WRITTEN EXERCISE A ▸
In the song notes, what did the writer use to type the lyrics before folding them into origami boats?
WRITTEN EXERCISE B ▸
Carry on the song notes, picking up right after their final sentence.

DOCUMENT SECTION ▸
---------------

The video was shot over the course of a day in three of my favourite Bristol spots: The Northern Slopes (Bommie), The Old Bookshop and Harbourside Walk (the bit on the South side of the river near the boat yard). In keeping with the idea of the song as a distress signal, I typed the lyrics onto pieces of paper using my Grandad’s typewriter then made origami boats that I released into the River Avon in hopes of the universe sending help (though as I’m not a litterbug, of course I scooped them right back out again).
In the Northern Slopes scenes I used paintball smoke grenades and marine distress flares, the latter’s giant flames melting right through one of my thick gloves (which saved my right hand – don’t try this at home, kids). Drama indeed!
2. Cold Shoulder – listen here
This song was only ever intended to be a B-side, hence the unusual use of swearing! I usually aim for a more eloquent and poetic way of expressing myself, but in this instance the big F was the only thing that fit, emotionally and literally.
I wrote this one one Saturday evening while I was waiting to be informed where and when I was going to be dumped by someone I’d been dating. You get to know the signs! I’d been listening to Elastica “Elastica” very loudly while tidying up, washing sheets and gathering up his belongings and felt inspired to try and write a riffy homage to one of my favourite bands. I sat down in my living room and the song spilled out of me, lyrics and all, in about half an hour.

---------------

DATASET CONTENT ▸
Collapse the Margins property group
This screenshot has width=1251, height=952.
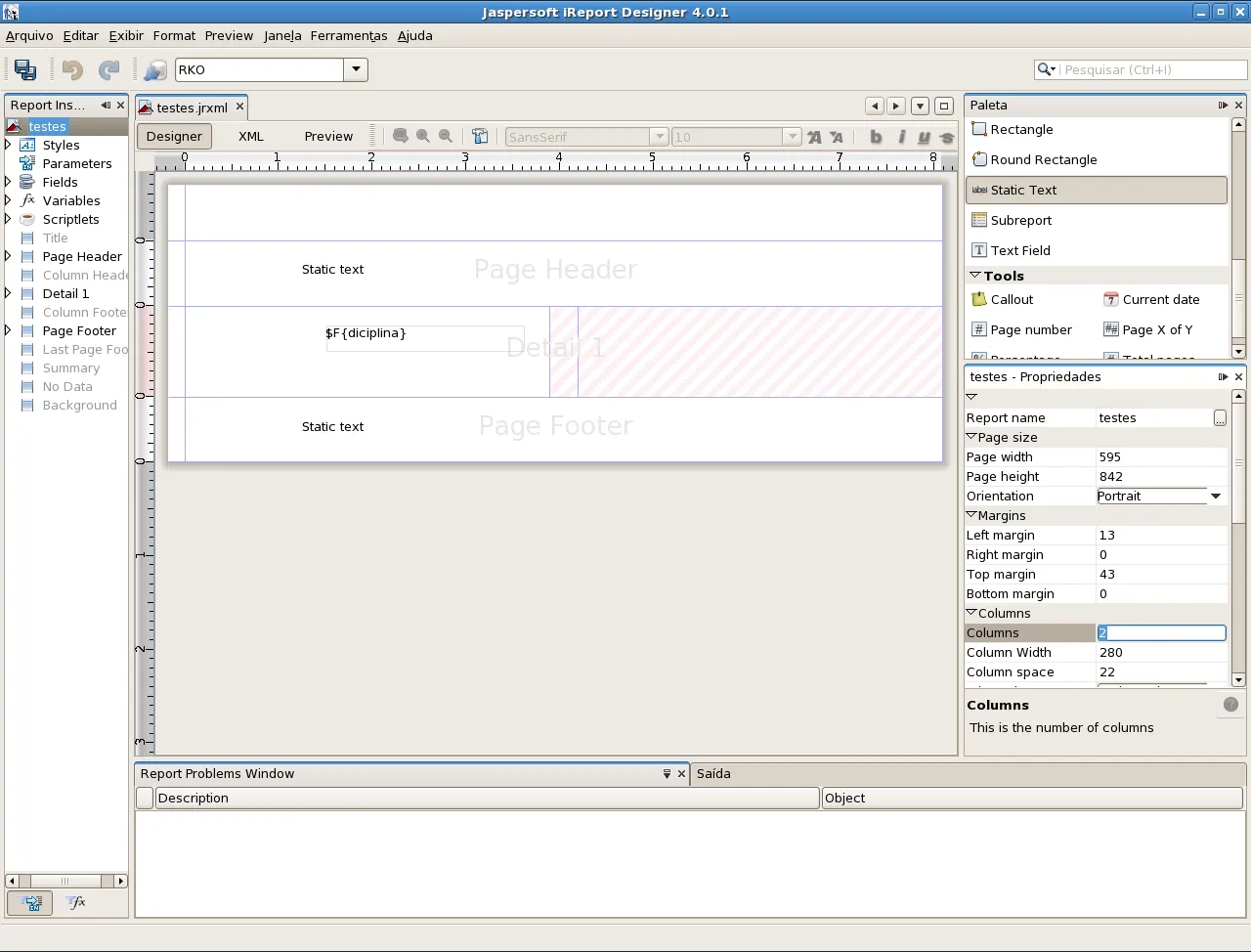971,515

---------------

EXPECTED ANSWER A ▸
The writer's Grandad's typewriter.

EXPECTED ANSWER B ▸
I found writing and recording the song cathartic and amusing, but wasn’t sure it fit with the darkness and sadness of the rest of the album, mostly because of my favourite line in it: “What’s coming for me? Ex-girlfriend or STD?” Plus I like surprise B-sides. However, when I started working with a manager at the end of 2015, I sent him over everything I’d recorded and he insisted “Cold Shoulder” be included. Good call.
“Nowt trivial about a great song”, he emailed, and he was absolutely right – since being released as a single it’s been played by Marc Riley on 6Music and Alex Baker on Kerrang Radio, among others. Clever song!
The video was shot on Easter Monday 2016 in the very living room it was written in. I have great neighbours! My band were played by Dan Whitfield and Martino (who were both actually in my live band at the time) plus Ryan Gleeson, who I met when I was trying to find the best hairdresser in Bristol (that’s him). He also writes songs and plays guitar – no fakers allowed in my videos! Massive thanks to all of them for being involved.
The start of the video is a little joke at my own expense – I find performance videos (band play song in strange/mundane surroundings, song starts and ends, WRAP) realllllly boring most of the time so I was poking fun at myself for doing it by taking the piss out of another music video trope – FAKE BLOOD. What does that have to do with bands? File with zombies, rolling around on a bed / the floor, running through a forest…the list goes on.
3. In Cold Blood – listen here
This song is about having decisions made for you without your knowledge. “In cold blood I wouldn’t have” – if I’d been in possession of all the facts this thing would never have happened, and who gives you the right to decide for me?
It’s a very angry, disappointed song, and when we recorded the strings at Metway Studio in December 2014 I asked cellist Nicole Robson and violinist Simon Goff to make the most horrible noises they could manage to illustrate that, inspired in part by the dissonant strings on PJ Harvey’s “Man-Size Sextet”.
You might notice there’s a rare guitar solo in this song! While I love creating arrangements featuring big guitar melodies and interlocking parts, I detest overblown solos and unnecessary showing off. The solo in this song is unusually long for me, but fits with all my rules about being purposeful and taking the listener on a melodic journey, so I think it’s just fine. It’s really fun to play live, too!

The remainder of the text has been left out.